Here, we make way for ducklings

Residents in this small town have given up big-city culture, big-city paychecks, and some big-city attitudes

I live in a picturesque village on the shores of Lake Michigan. The wintertime population is no more than a few hundred hardy folks. However, when the ice thaws and the cherry trees bloom, the robins return - along with several thousand summer people. The town comes to bustling life for a few months.

Among the year-round residents are a mallard and his missus. They make their home in a charming millpond about a block off Main Street. During a cold winter, the pond freezes over, but there's always a little bit of open water near the dam. The ducks are able to dive underneath the ice and search for food. On a warm day, they can often be seen sunning themselves on the banks of the pond.

But once a day, about midafternoon, they take a stroll down the road to the coffee shop on the corner. As soon as the proprietor or a customer sees the approaching ducks, he or she grabs a handful of corn from the bowl at the end of the lunch counter and sprinkles it around on the shop's back patio.

Next to the bowl of corn is a ceramic duck with an opening in the top. I think it began life as a planter, but now it's a repository for "The Duck Fund." People drop in spare change now and then. The money is used to buy feed for the ducks.

After the mallards finish their meal, they stroll back home to the pond. Motorists behind them slow to a crawl as the ducks waddle leisurely down the center of the road. No one here would think of honking or driving around them. The ducks have the right of way.

Folks don't mind, however. Nobody is in that much of a hurry, anyway. These are the same people who might stop at the farm house down the road, pick up a peck of apples from the front porch, and leave the payment on the table.

At other times of the year, they stop at the roadside vegetable stand to buy cucumbers, lettuce, squash, or green peppers.

They weigh the produce, calculate the cost from the posted prices, and leave their money in an open metal box (making change, if necessary). On the wall at the back of the stand, there's a sign that says, "Thank you for being honest."

To cover all bases, though, the owner has posted another sign that gently reminds: "God is watching you."

Certainly there are disadvantages to living in such a small village, far from any big city. We don't get to enjoy opera or stage plays; we can't shop in glittering malls. If we want to buy something, we usually have to send away for it. We have little in the way of museums, major art exhibits, or zoos. We don't have dress-up occasions very often.

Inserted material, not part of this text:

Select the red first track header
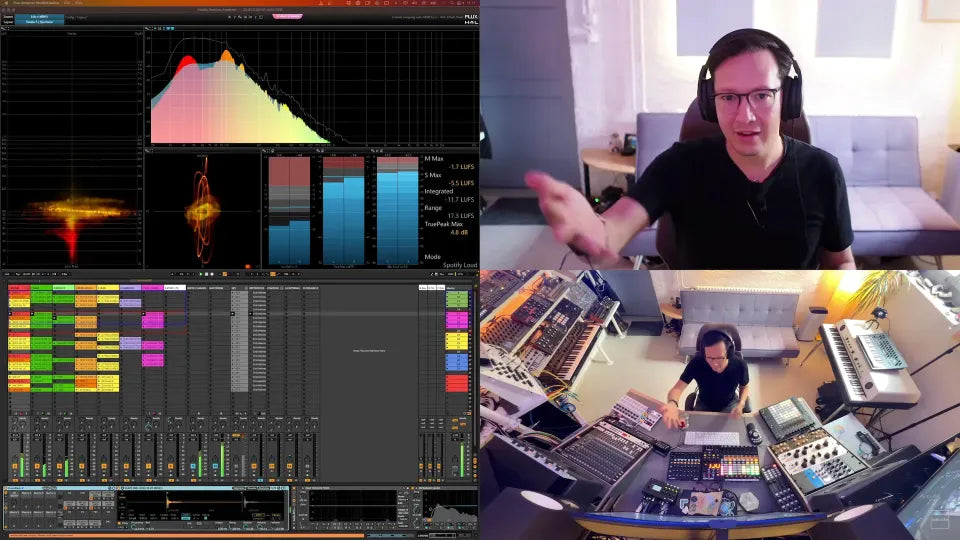This screenshot has height=540, width=960. pyautogui.click(x=18, y=288)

When we need the plumbing fixed or the furnace repaired, we can't call half-a-dozen contractors for competitive bids. We call the one repairman in the area and hope he has time to stop by.

By the time the cutting edge of technology reaches us, it's so dull it couldn't slice warm butter.

But those who live here do so by choice. Some of us discovered the area while on vacation and rearranged our lives so that we could move here permanently. Others were born here, went away to big cities for a few years, and then came back to stay. Some grew up here and never left. Many residents are retirees. Those who still work have usually taken drastic cuts in income in order to live here.

But for all of us who stayed, migrated, or returned to this beautiful place, the sacrifices are worth it.

We're willing to pay the price to live where the air is crisp and clean, the turquoise water sparkles like a field of rippling jewels, the night skies are dotted with a million stars, people say "Hello" whether or not they've met before, and the honor system works.

And where the ducks have the right of way.